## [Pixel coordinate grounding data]
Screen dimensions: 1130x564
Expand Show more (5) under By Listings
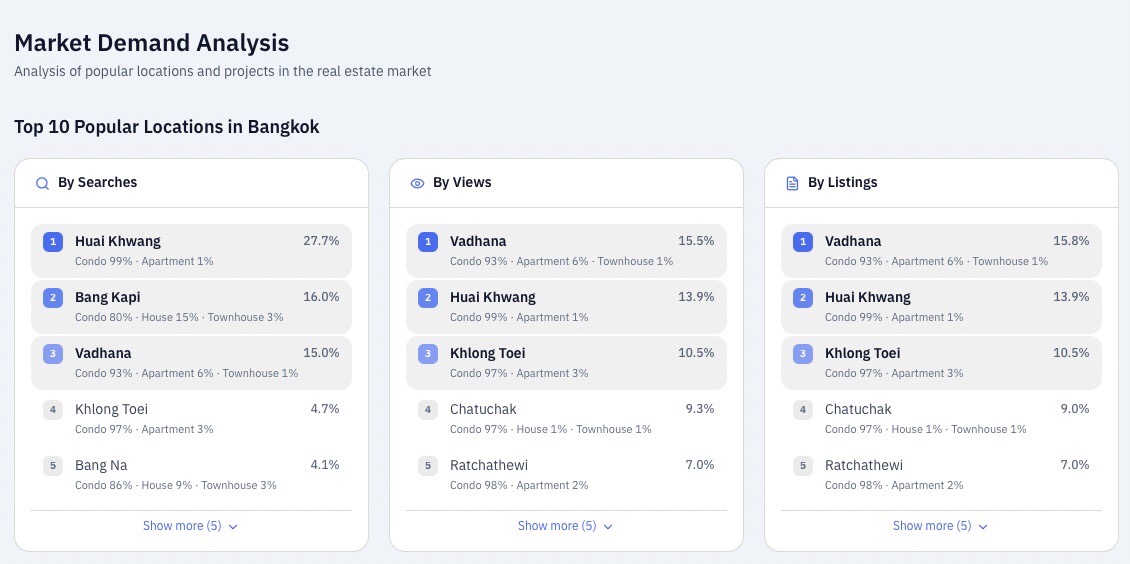click(x=940, y=526)
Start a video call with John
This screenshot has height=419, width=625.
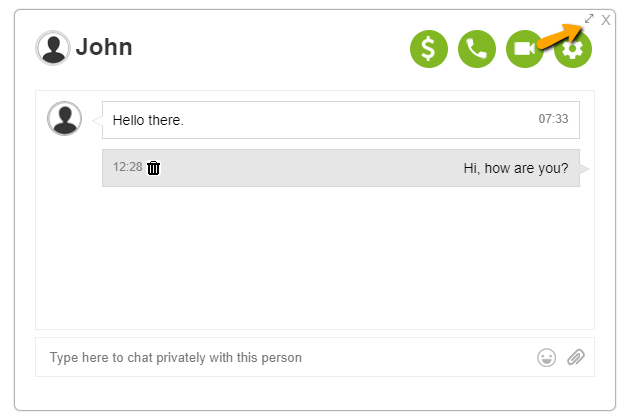524,49
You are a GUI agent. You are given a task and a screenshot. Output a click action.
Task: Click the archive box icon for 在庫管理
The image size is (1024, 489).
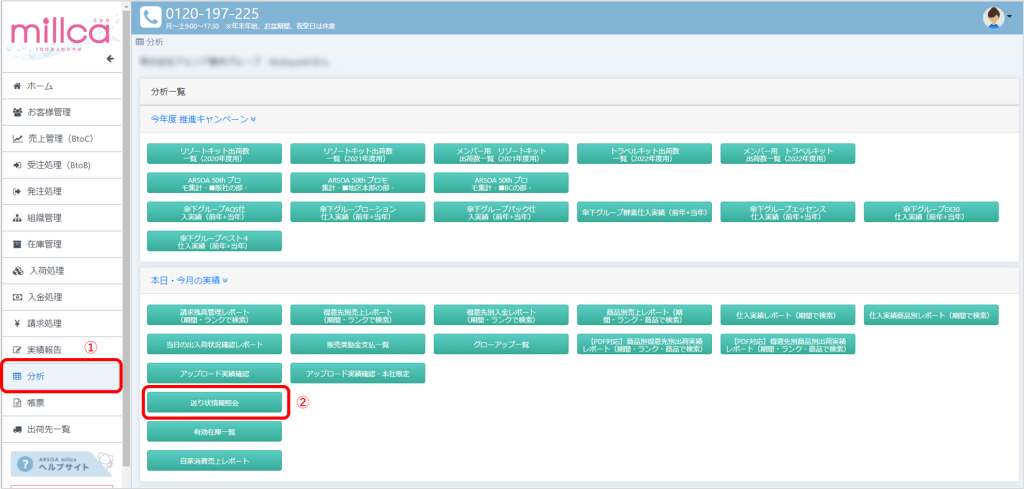tap(17, 244)
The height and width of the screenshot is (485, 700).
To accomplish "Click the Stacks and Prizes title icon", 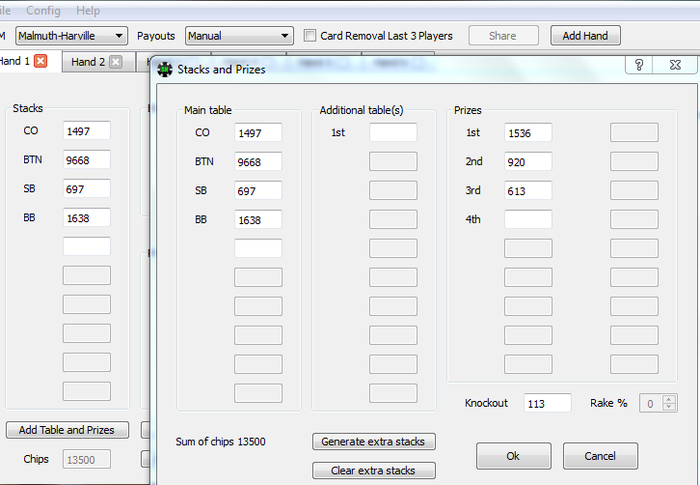I will pyautogui.click(x=166, y=68).
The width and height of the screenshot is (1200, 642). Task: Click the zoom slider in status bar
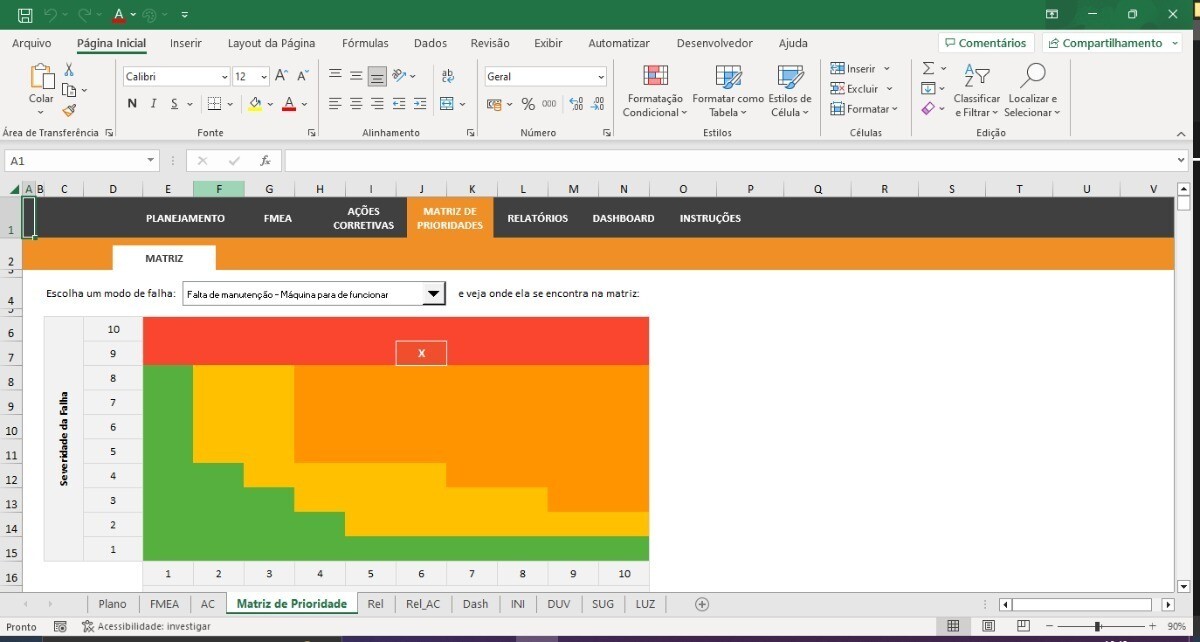[1098, 626]
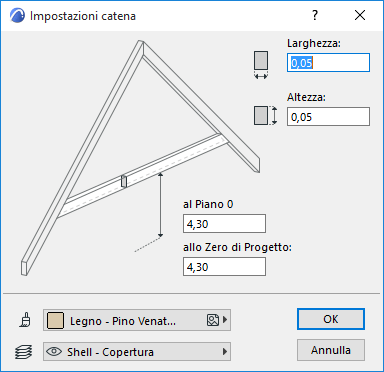Viewport: 384px width, 372px height.
Task: Click the Altezza height icon
Action: [x=265, y=116]
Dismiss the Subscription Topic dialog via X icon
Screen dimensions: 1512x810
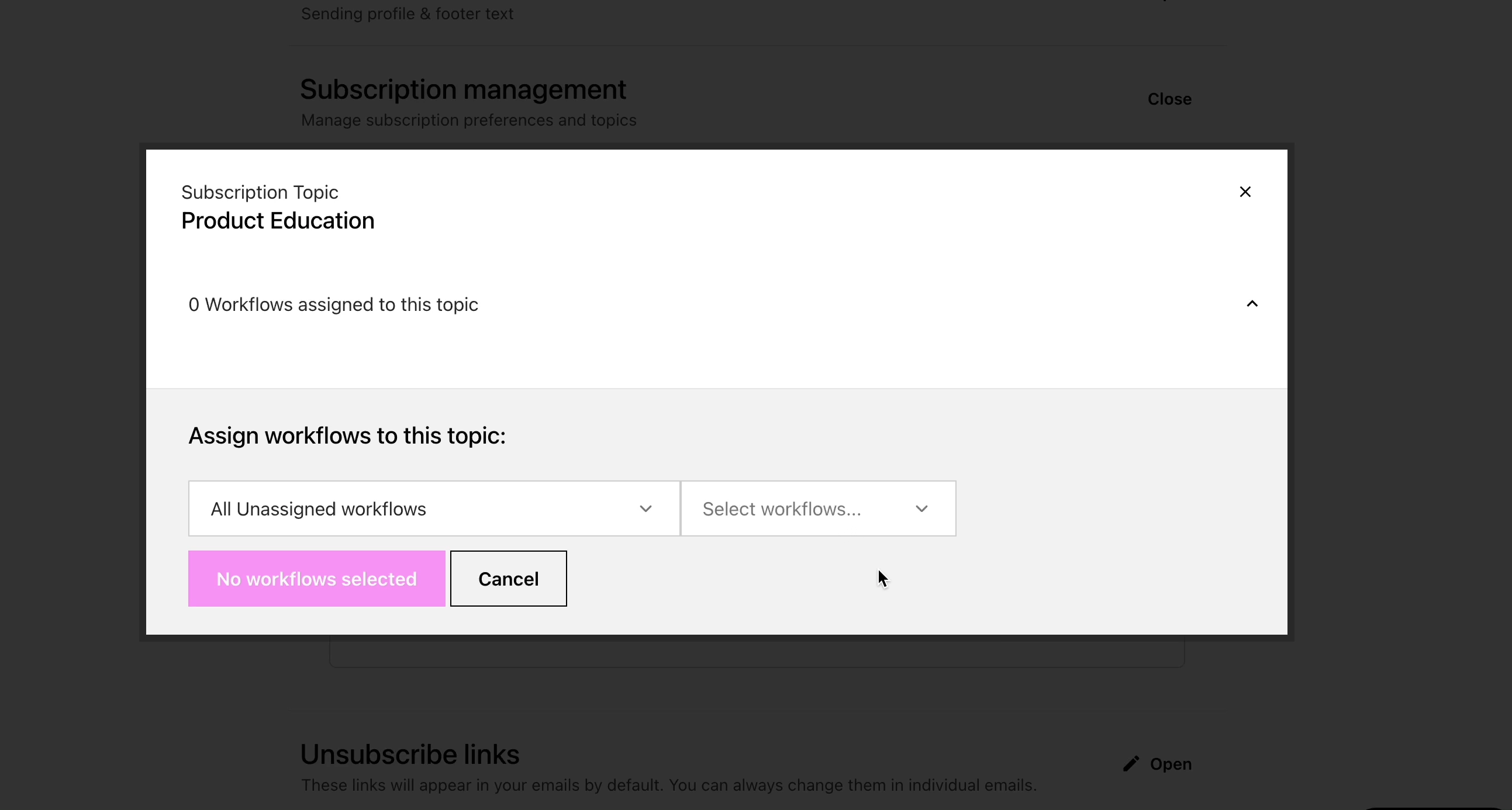click(1245, 192)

## [Task description]
Your reply should hold only the lines from the one that contains "Dismiss the Subscription" through the last line of the records above, exact and complete, and no pictures.

## [Exercise result]
Dismiss the Subscription Topic dialog via X icon
Screen dimensions: 1512x810
click(1245, 192)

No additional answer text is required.